Bootstrap
The xv6's MBR contains the bootloader code (bootasm.S + bootmain.c)
Why xv6 (and other OSes) needs a boot loader, instead of "loading it self" on to the memory?
bootasm.S
Execution starts at 0x0000:0x7c00, in 16-bit mode (real mode).
The PC's Physical Address Space (Scroll down 30%). This page presents more interesting details: https://wiki.osdev.org/Memory_Map_(x86)
Disable interrupts; Clear segment registers; Enable physical address line A20 (nothing interesting here).
Global Descriptor Table is ready to use (static data in the MBR)
lgdt ? is this still 8086 ? -- we are in the real mode but this is a modern CPU. (Some) instructions/registers are available beyond the 8086 CPU specification.
Switch to the protected mode (the 32-bit mode) to enable virtual memory.
Did you specify 0x7c00 in Lecture-2's boot sector example? Why it worked? -- the example does not use a correct text segment address (0 instead of 0x7c00). However, we don't use any absolute addressing in the demo boot sector, it runs without an issue.
The purpose of the segment registers has changed in the protected mode.

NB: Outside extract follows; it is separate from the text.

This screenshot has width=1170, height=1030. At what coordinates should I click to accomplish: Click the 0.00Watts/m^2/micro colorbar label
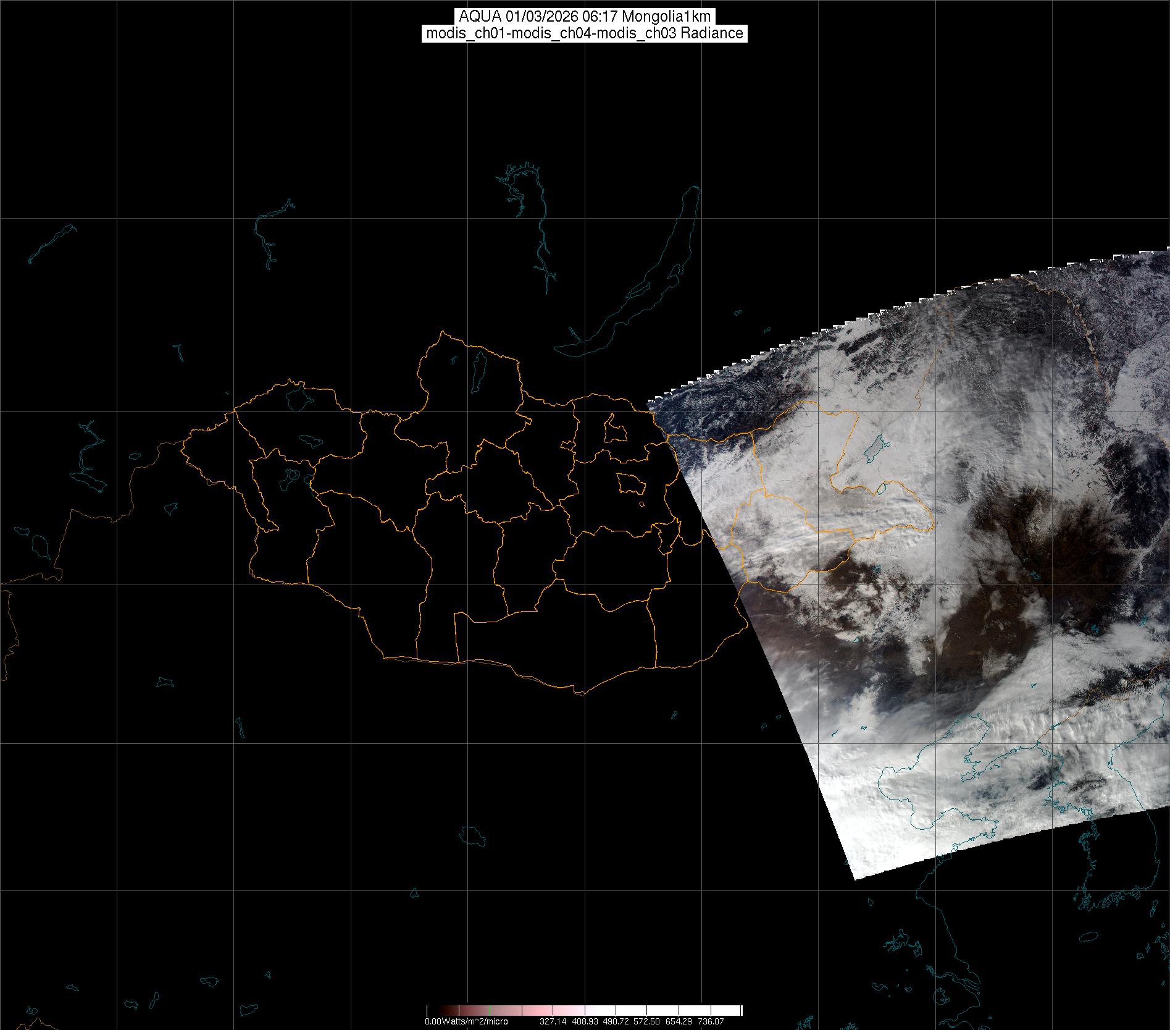coord(466,1021)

on 8086 the pc (program counter) address is calculated by %cs * 16 + %ip. the 16-bit %cs is used as a base address.
the cs/es/ss/etc. registers became segment selectors on i386/x86_64 CPUs. They usually contain a small value as an index to choose from a few entries in a small table (GDT), and two bits to specify a runtime privilege level.
Why not to increase those registers' size into 64-bit or more?
What's the essential step(s) before the bootloader can call any C function?-- A stack. That's it.
How large is the stack? -- The stack top is at 0x7c00 (the label "start").
See bootblock target in Makefile
Detect physical memory mapping mapping with int 820h.
On your Linux: $ dmesg | grep e820, both usable and reserved are backed by DRAM.
bootmain.c
Now we can make function calls, declare variables.
But we cannot use floating points and malloc()/free().
How to pass some arguments to bootmain()? (Calling Conventions)
What's bootmain's task?
It loads the kernel image into the correct memory location and then pass the control to the kernel code.
0x1BADB002? mbheader.magic must contain this value. Let's grep for the magic word 0x1badb002. (use -i to ignore case, grep -nri 1badb002)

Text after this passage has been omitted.